TEXTE FOURNI »
^^^^^^^^^^^^^^^^

Le retrait tonitruant de Donald Trump de l’accord nucléaire iranien, ponctué par une escalade militaire jeudi entre Israël et l’Iran, consacre une nouvelle donne stratégique dans la région, porteuse de risques majeurs de déflagration.

Une alliance inédite entre États-Unis, État hébreu et Arabie saoudite se dresse, prônant la force, face aux ambitions de l’Iran. Donald Trump tourne aussi le dos aux Européens, à qui revient la lourde tâche désormais de sauver l’accord.

Une alliance “contre nature”

Israël et l’Arabie saoudite ont une même obsession, empêcher l’Iran de devenir une puissance régionale qui menacerait pour l’un sa sécurité, pour l’autre son propre leadership au Moyen-Orient.

“Il en résulte une coalition un peu contre nature”, sur laquelle Donald Trump s’est aligné, relève Denis Bauchard, expert du Moyen-Orient à l’Institut français des relations internationales (Ifri) à Paris.

“Trump a décidé de donner complètement satisfaction aux Israéliens sans la moindre réserve”, de la dénonciation de l’accord nucléaire au transfert de l’ambassade des États-Unis à Jérusalem, renchérit Agnès Levallois, vice-présidente de l’Institut de recherche et d’études Méditerranée Moyen-Orient(IREMMO).

Le renforcement de la présence iranienne dans la région, particulièrement en Syrie, aux portes de l’Etat hébreu, est devenue une ligne rouge pour les autorités israéliennes et par ricochet pour Washington.

A Ryad, le jeune prince héritier Mohammed ben Salmane ambitionne un rôle majeur pour son pays, dans le Golfe et au-delà, et n’entend pas voir Téhéran lui voler la vedette, note Hasni Abidi, directeur du Centre d’études et de recherche sur le monde arabe à Genève.

^^^^^^^^^^^^^^^^

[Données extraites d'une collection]
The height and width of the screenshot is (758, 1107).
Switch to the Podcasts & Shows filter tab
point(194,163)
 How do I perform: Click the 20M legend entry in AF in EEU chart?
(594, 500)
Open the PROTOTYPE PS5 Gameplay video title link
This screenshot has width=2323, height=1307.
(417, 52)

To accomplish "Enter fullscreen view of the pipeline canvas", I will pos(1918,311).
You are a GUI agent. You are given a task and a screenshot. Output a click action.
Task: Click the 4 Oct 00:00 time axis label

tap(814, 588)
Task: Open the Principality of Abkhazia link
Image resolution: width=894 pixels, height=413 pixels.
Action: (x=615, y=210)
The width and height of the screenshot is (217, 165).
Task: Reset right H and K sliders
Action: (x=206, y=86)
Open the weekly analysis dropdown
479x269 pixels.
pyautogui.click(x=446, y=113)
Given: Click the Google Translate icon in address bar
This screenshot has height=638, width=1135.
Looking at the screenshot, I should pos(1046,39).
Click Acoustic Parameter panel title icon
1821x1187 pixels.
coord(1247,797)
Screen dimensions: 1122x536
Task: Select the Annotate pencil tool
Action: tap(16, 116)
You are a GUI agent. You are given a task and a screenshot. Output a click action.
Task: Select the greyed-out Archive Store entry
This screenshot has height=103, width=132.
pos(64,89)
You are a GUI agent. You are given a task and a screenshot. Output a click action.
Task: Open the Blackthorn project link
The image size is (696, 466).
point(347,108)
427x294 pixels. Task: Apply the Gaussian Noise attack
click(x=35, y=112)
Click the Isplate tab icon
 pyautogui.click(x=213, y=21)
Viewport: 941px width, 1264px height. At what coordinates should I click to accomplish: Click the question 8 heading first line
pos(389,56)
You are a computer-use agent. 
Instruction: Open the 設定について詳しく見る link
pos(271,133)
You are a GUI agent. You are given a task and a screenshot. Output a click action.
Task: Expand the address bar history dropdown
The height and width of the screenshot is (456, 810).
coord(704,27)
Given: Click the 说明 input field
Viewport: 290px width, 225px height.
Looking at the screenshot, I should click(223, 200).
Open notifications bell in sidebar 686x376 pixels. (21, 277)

^^^^^^^^^^^^^^^^

CONSIGNE »
Recopiez le passage de l'article sur le retrait américain de l'accord nucléaire iranien, depuis « Israël et l’Arabie » jusqu'à « leadership au Moyen-Orient. » inclus.

RÉPONSE »
Israël et l’Arabie saoudite ont une même obsession, empêcher l’Iran de devenir une puissance régionale qui menacerait pour l’un sa sécurité, pour l’autre son propre leadership au Moyen-Orient.